筱婕被撞得沒反應過來,那中年婦女又拋出了第二句話,一樣沒有禮貌道“房間在哪裡?”
“你這個人怎麼這麼沒有禮貌,這裡是我家不是你家,再這樣說話我就讓保安請你出去了!”筱婕也火了,任誰被一個不認識的人這樣吼,心裡也會不舒服吧。她不直接讓保鏢趕人,算是客氣了!
可是對方似乎並不這樣認爲,而是用一種輕視的眼光來回審視筱婕,然後用更輕蔑的語氣道,“趕我們走?也要看你有沒有那個本事啊!你真知道我們是誰嗎?得罪了我們,你也別想在席家過了!不就是少爺娶回來暖牀的女人,還真把自己當一回事!”
語氣說有多囂張就有多囂張,看着筱婕的眼裡,滿滿的全是嘲諷。
“你到底是誰?”按照席歐洺的家世,如果是親戚之類的,就不應該是這種,沒有氣質,說話又粗魯的人。豪門裡,即便是一個丫鬟,都得養得比普通人有檔次。
中年婦女斜了她一眼,然後不理會她了,直接吩咐其他人道,“趕緊的,把車裡其他東西都拿出來。”
然後其他人就把這裡當做自己的家一樣,開始忙碌起來,絲毫沒有把筱婕放在眼裡。
筱婕站在門外,覺得心裡像是堵了一塊莫名其妙的石頭一樣。纔沒一會功夫,那中年婦女就把車裡所有東西都搬進了家裡,也沒有經過她的同意,直接吩咐人把東西搬上樓,放哪啊哪的都清楚得很,彷彿以前住過似的。
終於,隨後又來了一輛車,這一次,中年婦女停下了手裡的活,趕緊跑到那輛車旁,然後恭敬的打開車門,彷彿迎接的是一位國家主席。
“蘭夫人您小心,別碰到頭。”
筱婕屏住呼吸,她彷彿猜到了什麼。
果然,先是一隻黑得發亮的高跟鞋,再是一件深咖啡色的秋天長裙,頗有一股雍容華貴的氣勢,最後是一張保養得當的,雖然上了年紀,可是依舊風韻猶存的臉。眉宇間有着與席歐洺相似之處。
筱婕果斷肯定,這一定就是席歐洺的母親了。因爲,跟她夢裡的那個身影一模一樣。掩住心中涌起的莫名情緒與驚愕,她最終甜美一笑,迎上前,叫了一句,“媽媽,您來了。”
席歐洺曾經說過,他母親名字叫蘭凝,一般大家都喜歡稱她做蘭夫人。
結婚後除了席後洺的嬸嬸外,還有席歐絕,她好像還沒有見過他家裡的其他人。如今,婆婆出場,卻沒有引見人,雖然有點不合適,可是她還得叫聲媽媽。關於禮數,豪門是最講究的。不管蘭夫人喜不喜歡她,她第一印象總不能太差了。

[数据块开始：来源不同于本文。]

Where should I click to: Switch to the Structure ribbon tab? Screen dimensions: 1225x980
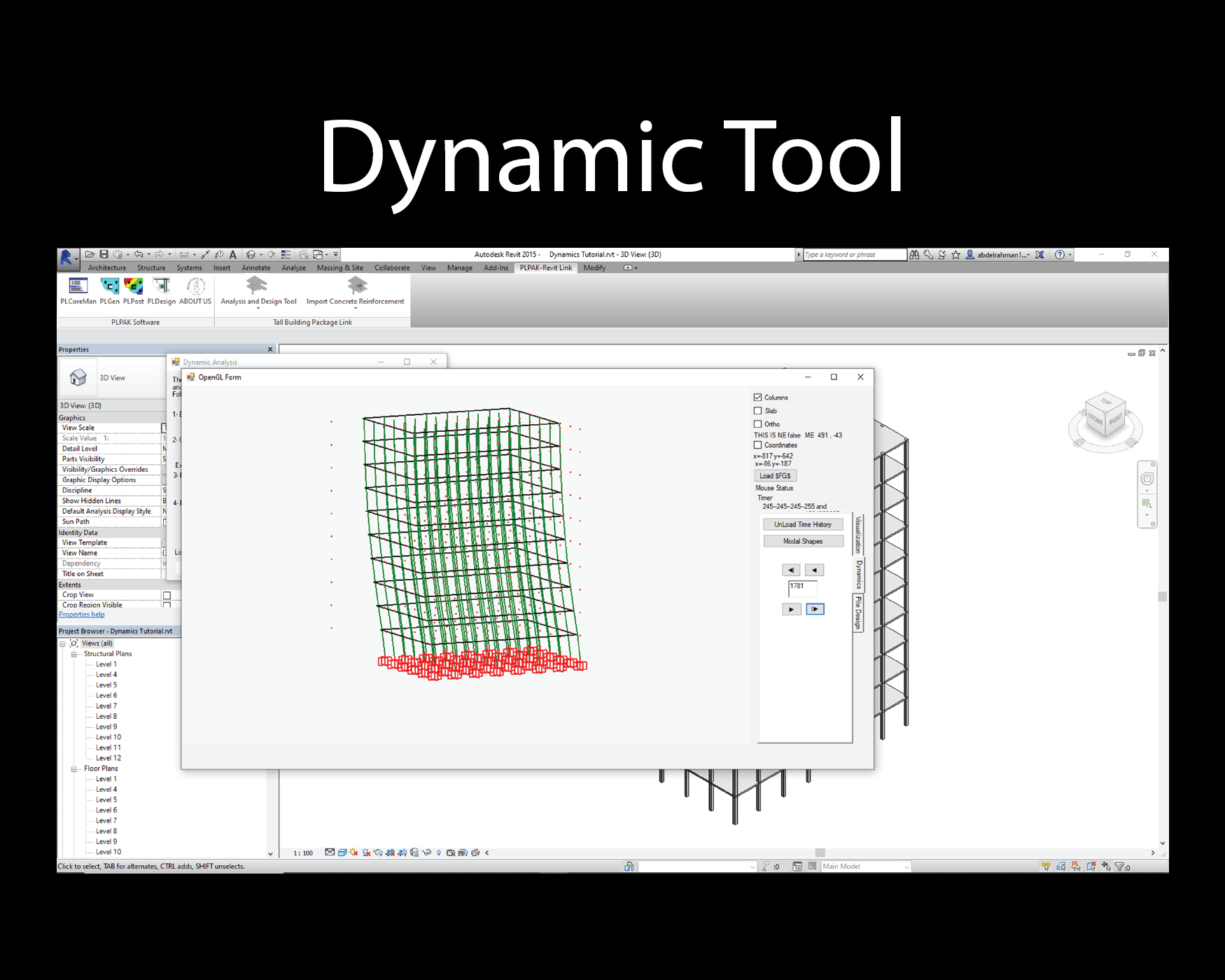pos(151,268)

蘭凝卻彷彿沒有聽見般,先是驀然的看了看四周,然後才用一種高度審視的目光看着筱婕,之後秀美的眉毛一擰,語氣頗爲不悅,道“我怎麼不記得我有生過一個女兒?這位小姐可別喊錯了。”
筱婕臉色一僵,臉刷的就紅了“媽媽,我沒有叫錯,您沒有見過我,可我知道您。我是筱婕,歐洺的妻子,自然該叫您一聲媽媽。”

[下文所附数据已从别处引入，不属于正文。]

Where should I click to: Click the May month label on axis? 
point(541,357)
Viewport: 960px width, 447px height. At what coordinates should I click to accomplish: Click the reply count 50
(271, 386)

蘭凝卻淡淡瞟了她一眼,在看到她頸部處時,眸光深了沈,冷哼,“這聲媽媽還是先別叫了,我兒子娶妻自然得經過家裡人同意,我可不記得有同意過你們的婚事。我兒子什麼時候回來?”
“他應該很快就回來了。那您希望我怎麼稱呼您?”很奇怪,蘭夫人在夢裡帶給她的不安,在她出現的那一刻全都消失了。也許就應了那句話,有些事情你面對了,就不會覺得可怕了。

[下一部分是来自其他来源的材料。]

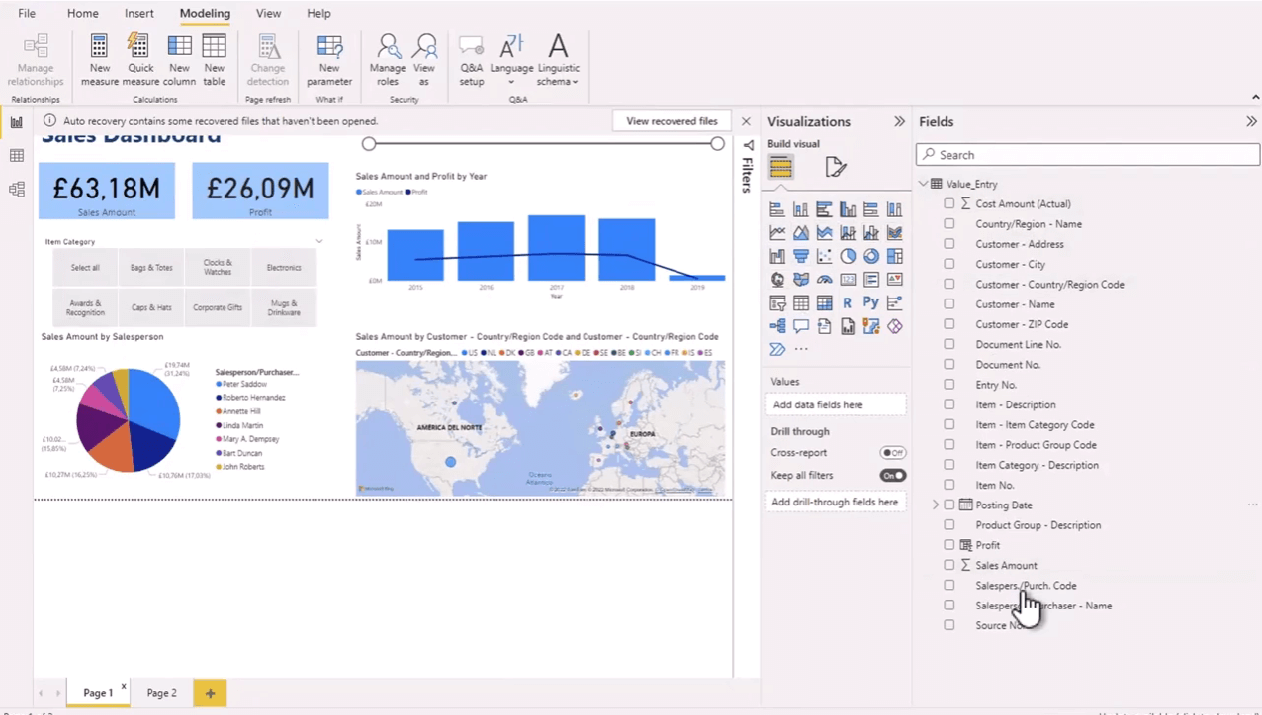Open the Format visual pane icon

click(835, 167)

“叫蘭夫人吧,我們都是這樣叫的。”回答的是剛纔那位粗聲粗氣的中年婦女。
“好的,蘭夫人,您要不要先回房休息,等歐洺回來了,您再下來。”筱婕臉上笑意不減。
“不用,我等我兒子回來。”蘭夫人看也不看筱婕一眼,徑直走了進去,行爲舉止,頗爲高貴、傲慢。
她們前腳剛進門,席歐洺後腳就到了。
剛下車就看到筱婕面色平靜的站在原地,他笑着走過去,張開雙臂,還沒來得及抱一下,就被一個聲音打斷了。
“歐洺,媽的乖兒子,你可回來了!”
席歐洺一怔,朝筱婕張開的手臂還在僵硬着,就看着從裡面奔出來,笑得十分開心的蘭夫人,也就是他母親。在他沒回過神瞬間,蘭夫人就緊緊抱住了兒子,嘴裡還喃喃不休道。
“哎喲哦,多久沒見了都,媽媽可想死你了!快讓媽媽看看,我的寶貝兒子啊!”說完就放開了席歐洺,然後眼光不停的在席歐洺身上來回打量。然後,她臉上的表情就沉了下來。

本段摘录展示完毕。